PAGE EXCERPT:

════════════════

Sunday, May 15, 2022

Mexico’s Not-So-Friendly Skies: A close call between two Airbus A-320s is only the latest near miss for air travelers

Employees work at the new Felipe Angeles International Airport near Mexico City, January 31.


The Wall Street Journal 
By Mary Anastasia O’Grady
May 15, 2022 3:57 pm ET


A near-collision of two jets in Mexico City was captured on video May 7, stunning the nation. One plane was about to land, the other cleared for takeoff on the same runway at Benito Juárez International Airport; both flights were operated by the discount airline Volaris. Within two days, Víctor Manuel Hernández Sandoval, director of navigation services for Mexican Air Space—the country’s air-traffic control authority—had resigned.

Confidence in Mexican air safety remains shaken, because the circumstances that led to the close call run deeper than the competency of one man. The near-disaster has reignited a public debate about whether changes to the funding and infrastructure of Mexico’s air-transportation network, executed under President Andrés Manuel López Obrador, have made Mexico’s airspace dangerous.

Mr. López Obrador calls charges that he has increased air-travel risks a conspiracy by his political opponents. If that’s true, the U.S. Federal Aviation Administration and the United Nations are in on it. A year ago the FAA downgraded Mexico’s aviation safety rating to Category 2, which according to the administration “means that the country’s laws or regulations lack the necessary requirements to oversee the country’s air carriers in accordance with minimum international safety standards, or the civil aviation authority is lacking in one or more areas,” like technical expertise, training, data collection, inspections and safety concerns. The U.N.’s International Civil Aviation Organization sets those standards.

════════════════

INFORMATION PROVIDED:
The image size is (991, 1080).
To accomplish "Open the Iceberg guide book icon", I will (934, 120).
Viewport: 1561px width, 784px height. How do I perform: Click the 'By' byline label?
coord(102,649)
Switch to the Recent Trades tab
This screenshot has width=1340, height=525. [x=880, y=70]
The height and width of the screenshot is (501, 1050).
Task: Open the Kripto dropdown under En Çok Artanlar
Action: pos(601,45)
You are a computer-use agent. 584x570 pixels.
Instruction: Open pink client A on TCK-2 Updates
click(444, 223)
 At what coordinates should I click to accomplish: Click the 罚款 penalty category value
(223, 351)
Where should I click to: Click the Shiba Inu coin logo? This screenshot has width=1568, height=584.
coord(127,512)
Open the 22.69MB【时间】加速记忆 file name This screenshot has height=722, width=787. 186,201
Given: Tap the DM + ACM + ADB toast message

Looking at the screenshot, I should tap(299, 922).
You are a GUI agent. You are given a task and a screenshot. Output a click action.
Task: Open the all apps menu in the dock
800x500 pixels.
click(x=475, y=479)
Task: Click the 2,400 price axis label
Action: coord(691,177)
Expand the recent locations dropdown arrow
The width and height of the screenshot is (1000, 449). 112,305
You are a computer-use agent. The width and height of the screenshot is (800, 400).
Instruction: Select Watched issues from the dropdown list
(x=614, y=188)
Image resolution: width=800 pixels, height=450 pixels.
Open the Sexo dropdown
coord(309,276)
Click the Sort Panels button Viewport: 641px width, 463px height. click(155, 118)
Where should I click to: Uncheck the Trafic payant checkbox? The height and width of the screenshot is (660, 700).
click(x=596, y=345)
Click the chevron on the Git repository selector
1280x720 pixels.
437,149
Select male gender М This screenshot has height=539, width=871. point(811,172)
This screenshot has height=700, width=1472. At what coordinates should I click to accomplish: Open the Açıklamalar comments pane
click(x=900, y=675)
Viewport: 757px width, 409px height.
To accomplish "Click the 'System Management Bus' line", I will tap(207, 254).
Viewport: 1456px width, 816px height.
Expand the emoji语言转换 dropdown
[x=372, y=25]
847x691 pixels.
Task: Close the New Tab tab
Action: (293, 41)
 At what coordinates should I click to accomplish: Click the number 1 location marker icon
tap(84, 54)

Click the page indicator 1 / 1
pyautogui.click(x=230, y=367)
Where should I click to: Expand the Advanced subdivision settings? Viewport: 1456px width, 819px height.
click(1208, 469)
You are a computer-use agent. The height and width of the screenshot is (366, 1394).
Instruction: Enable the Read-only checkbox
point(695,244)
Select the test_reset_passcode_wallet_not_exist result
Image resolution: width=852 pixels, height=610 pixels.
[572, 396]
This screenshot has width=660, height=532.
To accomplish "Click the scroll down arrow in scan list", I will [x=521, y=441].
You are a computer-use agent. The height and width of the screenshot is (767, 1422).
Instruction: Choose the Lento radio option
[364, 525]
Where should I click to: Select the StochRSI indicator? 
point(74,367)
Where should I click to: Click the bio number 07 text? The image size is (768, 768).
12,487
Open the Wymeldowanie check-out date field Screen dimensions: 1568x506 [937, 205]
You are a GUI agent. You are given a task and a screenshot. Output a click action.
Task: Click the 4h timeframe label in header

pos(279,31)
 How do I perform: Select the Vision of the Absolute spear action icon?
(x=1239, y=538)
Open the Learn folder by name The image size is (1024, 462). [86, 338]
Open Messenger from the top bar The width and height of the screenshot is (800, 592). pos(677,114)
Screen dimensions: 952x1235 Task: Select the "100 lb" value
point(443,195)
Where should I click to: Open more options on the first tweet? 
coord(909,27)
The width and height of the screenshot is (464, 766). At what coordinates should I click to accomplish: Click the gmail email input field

════════════════

EXERCISE PROMPT:
In the article on Mexico's air safety, to which category did the U.S. Federal Aviation Administration downgrade Mexico's aviation safety rating?

OUTPUT FOR THIS TASK:
Category 2.